The notorious AI chatbot program ChatGPT can generate text that is able to pass a Business Master’s exam. And it can also write perfect abstracts for scientific papers that fool keen-eyed scientists. Northwestern University researchers tested the program by telling it to write fake abstracts by pulling from ten real ones from medical journals. When scientists reviewed the results, to try to identify if they’d been written by the program, they missed about a third of the AI-generated results. It’s a worrying result, considering the fake research papers industry is already booming, particularly in China — this program could make it all the easier for scientists to produce fake research.  

Women in Poland face up to three years in prison for providing abortion pills to pregnant people in 2020. After years of ultraconservative groups systematically targeting abortion legislation and lobbying for a crackdown on abortions, rights to terminations were stripped from Polish citizens in 2021 for 90% of cases. Even in the most horrific cases, abortion rights are systematically denied — as we saw this week, when a 14-year-old disabled girl who was raped by her uncle was refused an abortion in her hometown. Although incest and rape are two of the exceptions to the near-total abortion ban, the girls’ doctors still refused her case on so-called “conscience grounds,” and she was forced to travel to Warsaw to obtain the termination. “The conscience clause is a barbaric and inhumane law repeatedly exploited by doctors. It should be abolished,” Katarzyna Kotula, an opposition MP, told reporters. 

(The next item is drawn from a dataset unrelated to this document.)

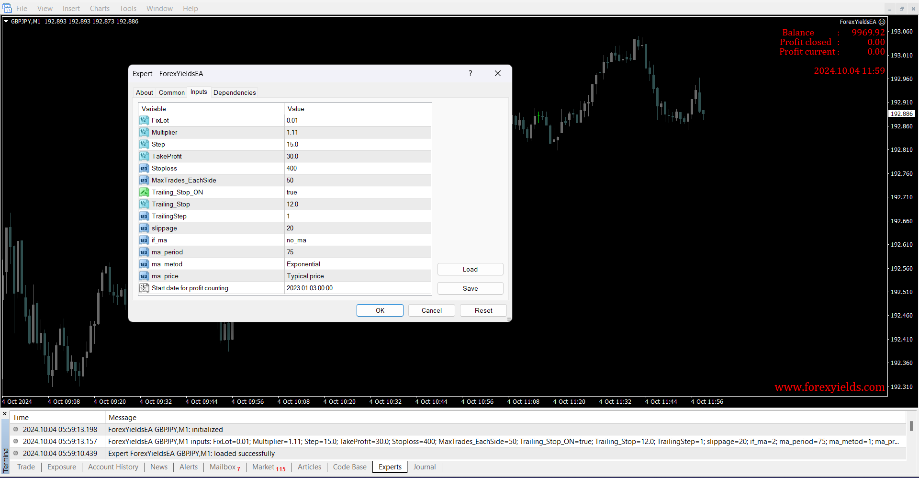Image resolution: width=919 pixels, height=478 pixels.
Task: Click the FixLot variable type icon
Action: pos(144,120)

  • Indonesia has earned global recognition for its environmental policies to protect its endangered orangutan and rhino populations. But in order to protect this image, the country’s “green-minded” government has been censoring wildlife research by banning “negative” conservationists from abroad. Fred Pearce for Yale’s Environment360 investigates.
  • What exactly are conspiracy theories, what are their consequences, and how are they spread? A new research paper by, in my view, one of the best academics researching conspiracies, was published this week. The paper, by Professor Karen Douglas at the University of Kent, is essential reading for anyone trying to understand conspiracy theories on a cellular level. And if you just want to know how to talk to a friend or family member about conspiracies, read her 5-step breakdown published this week in the Conversation.